··· Supplied information ···

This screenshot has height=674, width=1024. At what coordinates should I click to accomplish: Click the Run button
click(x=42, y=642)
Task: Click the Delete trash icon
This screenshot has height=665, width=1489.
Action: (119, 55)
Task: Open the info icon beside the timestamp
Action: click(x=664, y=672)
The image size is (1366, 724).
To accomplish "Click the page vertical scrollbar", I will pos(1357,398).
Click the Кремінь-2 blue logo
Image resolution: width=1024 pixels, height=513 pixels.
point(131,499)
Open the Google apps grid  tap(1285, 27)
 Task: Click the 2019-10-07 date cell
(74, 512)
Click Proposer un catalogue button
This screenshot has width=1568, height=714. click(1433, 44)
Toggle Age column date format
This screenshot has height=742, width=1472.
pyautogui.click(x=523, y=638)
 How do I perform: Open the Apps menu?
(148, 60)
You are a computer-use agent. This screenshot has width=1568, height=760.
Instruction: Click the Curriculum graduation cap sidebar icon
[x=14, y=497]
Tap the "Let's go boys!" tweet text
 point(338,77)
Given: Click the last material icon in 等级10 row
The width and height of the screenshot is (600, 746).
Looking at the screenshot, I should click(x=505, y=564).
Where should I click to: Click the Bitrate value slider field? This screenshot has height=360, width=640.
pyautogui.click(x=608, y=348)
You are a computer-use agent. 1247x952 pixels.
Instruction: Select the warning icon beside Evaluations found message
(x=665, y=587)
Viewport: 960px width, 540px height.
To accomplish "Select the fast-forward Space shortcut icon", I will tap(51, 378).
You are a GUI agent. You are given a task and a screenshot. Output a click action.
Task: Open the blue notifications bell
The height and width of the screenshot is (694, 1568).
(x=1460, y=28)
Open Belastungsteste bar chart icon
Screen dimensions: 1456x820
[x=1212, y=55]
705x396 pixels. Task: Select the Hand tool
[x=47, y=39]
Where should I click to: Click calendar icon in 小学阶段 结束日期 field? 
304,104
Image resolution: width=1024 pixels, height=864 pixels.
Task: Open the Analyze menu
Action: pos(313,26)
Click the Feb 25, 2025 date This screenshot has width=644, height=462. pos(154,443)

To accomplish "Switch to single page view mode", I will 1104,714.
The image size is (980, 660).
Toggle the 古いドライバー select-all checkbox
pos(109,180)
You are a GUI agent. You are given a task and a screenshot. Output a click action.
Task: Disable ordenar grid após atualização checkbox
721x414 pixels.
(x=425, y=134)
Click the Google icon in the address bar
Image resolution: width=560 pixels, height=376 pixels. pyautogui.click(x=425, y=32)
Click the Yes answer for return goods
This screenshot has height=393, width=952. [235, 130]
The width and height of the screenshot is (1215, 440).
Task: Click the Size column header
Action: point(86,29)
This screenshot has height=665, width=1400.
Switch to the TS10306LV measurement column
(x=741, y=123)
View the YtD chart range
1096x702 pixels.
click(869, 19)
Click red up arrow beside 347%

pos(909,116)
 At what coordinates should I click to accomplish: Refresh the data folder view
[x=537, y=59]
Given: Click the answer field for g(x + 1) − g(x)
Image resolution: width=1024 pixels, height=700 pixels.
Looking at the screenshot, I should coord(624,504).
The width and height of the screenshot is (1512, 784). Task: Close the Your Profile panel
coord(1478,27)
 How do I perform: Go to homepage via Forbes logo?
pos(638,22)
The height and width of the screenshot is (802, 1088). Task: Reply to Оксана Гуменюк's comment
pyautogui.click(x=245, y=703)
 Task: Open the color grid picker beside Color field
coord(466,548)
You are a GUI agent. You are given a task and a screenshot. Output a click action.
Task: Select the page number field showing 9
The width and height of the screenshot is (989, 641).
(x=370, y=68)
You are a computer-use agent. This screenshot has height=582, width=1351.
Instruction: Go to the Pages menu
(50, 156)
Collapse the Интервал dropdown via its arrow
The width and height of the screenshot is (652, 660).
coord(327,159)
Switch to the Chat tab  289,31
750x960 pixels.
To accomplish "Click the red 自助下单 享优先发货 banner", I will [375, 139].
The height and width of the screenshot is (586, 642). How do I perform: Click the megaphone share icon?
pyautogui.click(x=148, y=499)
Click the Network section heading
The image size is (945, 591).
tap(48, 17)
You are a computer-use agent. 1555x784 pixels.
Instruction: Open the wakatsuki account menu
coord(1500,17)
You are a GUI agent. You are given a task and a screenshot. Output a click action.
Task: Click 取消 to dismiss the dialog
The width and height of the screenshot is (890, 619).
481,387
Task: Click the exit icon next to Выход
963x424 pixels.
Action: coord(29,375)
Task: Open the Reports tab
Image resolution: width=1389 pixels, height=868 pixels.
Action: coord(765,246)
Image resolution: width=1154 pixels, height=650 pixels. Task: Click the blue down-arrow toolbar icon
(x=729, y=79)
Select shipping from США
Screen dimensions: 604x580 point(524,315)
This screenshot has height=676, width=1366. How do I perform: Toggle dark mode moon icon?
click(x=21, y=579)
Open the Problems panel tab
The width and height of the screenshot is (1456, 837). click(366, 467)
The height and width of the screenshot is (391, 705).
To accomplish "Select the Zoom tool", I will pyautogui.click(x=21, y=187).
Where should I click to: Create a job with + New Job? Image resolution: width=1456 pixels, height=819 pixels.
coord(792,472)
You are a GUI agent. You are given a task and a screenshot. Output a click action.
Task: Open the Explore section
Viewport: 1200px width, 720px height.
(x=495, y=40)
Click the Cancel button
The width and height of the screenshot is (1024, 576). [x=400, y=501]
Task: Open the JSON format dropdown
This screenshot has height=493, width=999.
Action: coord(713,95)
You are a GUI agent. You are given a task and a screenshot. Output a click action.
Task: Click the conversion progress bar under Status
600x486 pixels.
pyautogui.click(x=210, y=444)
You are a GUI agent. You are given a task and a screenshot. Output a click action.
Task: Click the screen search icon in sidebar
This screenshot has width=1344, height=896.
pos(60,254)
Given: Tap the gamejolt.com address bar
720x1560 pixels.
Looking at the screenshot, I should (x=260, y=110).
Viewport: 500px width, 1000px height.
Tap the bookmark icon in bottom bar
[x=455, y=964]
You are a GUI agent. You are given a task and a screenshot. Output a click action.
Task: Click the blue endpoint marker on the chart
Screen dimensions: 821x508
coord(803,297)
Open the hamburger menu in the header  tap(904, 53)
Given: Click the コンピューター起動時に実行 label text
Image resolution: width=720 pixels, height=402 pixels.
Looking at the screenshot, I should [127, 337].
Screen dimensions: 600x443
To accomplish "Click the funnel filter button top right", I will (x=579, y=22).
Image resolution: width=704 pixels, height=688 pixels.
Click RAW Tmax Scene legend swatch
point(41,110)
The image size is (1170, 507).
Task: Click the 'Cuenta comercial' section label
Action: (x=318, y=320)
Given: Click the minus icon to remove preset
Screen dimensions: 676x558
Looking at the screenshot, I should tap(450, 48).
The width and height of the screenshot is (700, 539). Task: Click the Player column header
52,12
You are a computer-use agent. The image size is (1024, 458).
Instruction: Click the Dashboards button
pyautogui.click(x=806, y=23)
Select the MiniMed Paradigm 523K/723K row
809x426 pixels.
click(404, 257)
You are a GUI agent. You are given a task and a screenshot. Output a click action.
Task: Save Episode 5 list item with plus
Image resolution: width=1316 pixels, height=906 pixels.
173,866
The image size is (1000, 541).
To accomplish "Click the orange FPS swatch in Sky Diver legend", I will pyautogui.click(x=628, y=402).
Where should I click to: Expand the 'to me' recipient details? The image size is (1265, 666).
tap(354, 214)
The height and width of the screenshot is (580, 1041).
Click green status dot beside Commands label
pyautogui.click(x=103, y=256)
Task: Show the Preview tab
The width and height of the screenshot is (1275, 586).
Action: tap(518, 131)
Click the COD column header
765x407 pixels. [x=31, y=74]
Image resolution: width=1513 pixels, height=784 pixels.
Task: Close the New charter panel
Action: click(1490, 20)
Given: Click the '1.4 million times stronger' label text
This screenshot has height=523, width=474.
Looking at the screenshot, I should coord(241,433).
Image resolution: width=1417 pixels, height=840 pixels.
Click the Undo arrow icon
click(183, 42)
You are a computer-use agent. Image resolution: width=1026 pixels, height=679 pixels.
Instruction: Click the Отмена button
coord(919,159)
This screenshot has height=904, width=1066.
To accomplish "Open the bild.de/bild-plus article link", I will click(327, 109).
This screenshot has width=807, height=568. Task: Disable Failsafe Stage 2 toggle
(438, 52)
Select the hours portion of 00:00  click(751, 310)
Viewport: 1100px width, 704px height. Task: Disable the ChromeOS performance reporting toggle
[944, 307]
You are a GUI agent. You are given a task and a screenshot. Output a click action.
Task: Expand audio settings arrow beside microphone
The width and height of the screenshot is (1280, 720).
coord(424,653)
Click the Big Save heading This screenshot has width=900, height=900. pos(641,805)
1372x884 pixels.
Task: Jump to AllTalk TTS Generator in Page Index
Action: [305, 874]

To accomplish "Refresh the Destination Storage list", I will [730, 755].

···

* Instructions for the task *
Please copy the lines starting at the one containing "Task: Click the 2019-10-07 date cell" and ending at the one containing "will tap(51, 378).", substituting "symbol" for each "icon" and keeping everything else the same.

* Complete answer *
 Task: Click the 2019-10-07 date cell
(74, 512)
Click Proposer un catalogue button
This screenshot has width=1568, height=714. click(1433, 44)
Toggle Age column date format
This screenshot has height=742, width=1472.
pyautogui.click(x=523, y=638)
 How do I perform: Open the Apps menu?
(148, 60)
You are a computer-use agent. This screenshot has width=1568, height=760.
Instruction: Click the Curriculum graduation cap sidebar symbol
[x=14, y=497]
Tap the "Let's go boys!" tweet text
 point(338,77)
Given: Click the last material symbol in 等级10 row
The width and height of the screenshot is (600, 746).
Looking at the screenshot, I should click(x=505, y=564).
Where should I click to: Click the Bitrate value slider field? This screenshot has height=360, width=640.
pyautogui.click(x=608, y=348)
You are a computer-use agent. 1247x952 pixels.
Instruction: Select the warning symbol beside Evaluations found message
(x=665, y=587)
Viewport: 960px width, 540px height.
To accomplish "Select the fast-forward Space shortcut symbol", I will tap(51, 378).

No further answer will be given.